Cooking begins a couple of days in advance, making cornbread for the stuffing (because I’m from the south, and that’s how we do it), making a pie or two as well as a pumpkin cheesecake (because I don’t like pumpkin pie), and stressing over whether I’ve moved the turkey to the fridge early enough for it to thaw (but not too early).
Then there’s freshly ironing the napkins and pulling out extra dishes. Working out the seating for somewhere between 12 and 20 people (because I like to invite several of my French friends to our American tradition). And getting up at around 4:00 in the morning so it all “magically” comes together.
Okay, maybe mine’s a little more overly fastidious than yours.
This year, however, things are quite a bit different at our house …
It will be just four of us; hubby and me, my daughter and son-in-law. We’ll be dining sans turkey because my daughter has become a full-fledged, card carrying vegan (well, I don’t think they actually get a card) and the remaining three of us are really pretty flexible. And besides, she’s ordered some sort of soy thing in the shape of a turkey, which will be an adventure. I won’t be making a cheesecake because again, the vegan thing, and how much dessert do four people really need? And we’ll probably have dinner in the middle of the afternoon because, why not?
But some things won’t change. We’ll still use the good dishes, the good linens. And we’ll still give thanks.

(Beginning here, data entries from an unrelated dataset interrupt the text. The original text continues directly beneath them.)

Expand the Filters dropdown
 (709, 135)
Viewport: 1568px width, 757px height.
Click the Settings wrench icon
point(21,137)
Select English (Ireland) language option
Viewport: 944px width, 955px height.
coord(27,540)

One of our immutable traditions for Thanksgiving, besides the food, is going around the table and saying what we’re thankful for. It’s my favorite part of Thanksgiving. It makes the full gamut, from being thankful for family and friends to the year I proclaimed I was thankful for Botox (and still am). But the statement most indelibly etched in my memory is the year my daughter took my hand and quietly said “I’m thankful for you.” I felt, and feel, incredibly blessed.
And I will again.
Because on the surface, 2020 didn’t give us a lot to appreciate. But truly, if you’re reading these words right now, there’s so much to be thankful for.
I hope you can give thanks that you and those you love have their health, that you still have a job, that you have plenty to eat, and that you never ran out of toilet paper. And if you do –
Tell someone what you love or appreciate about them.
Thank someone who you never properly acknowledged for their help or support.
Share your good fortune with others less fortunate; the poor, the homeless, the children. There are so many ways to do this.
And this year, there are so many reasons to do it.
Wishing you a safe and joyous Thanksgiving holiday.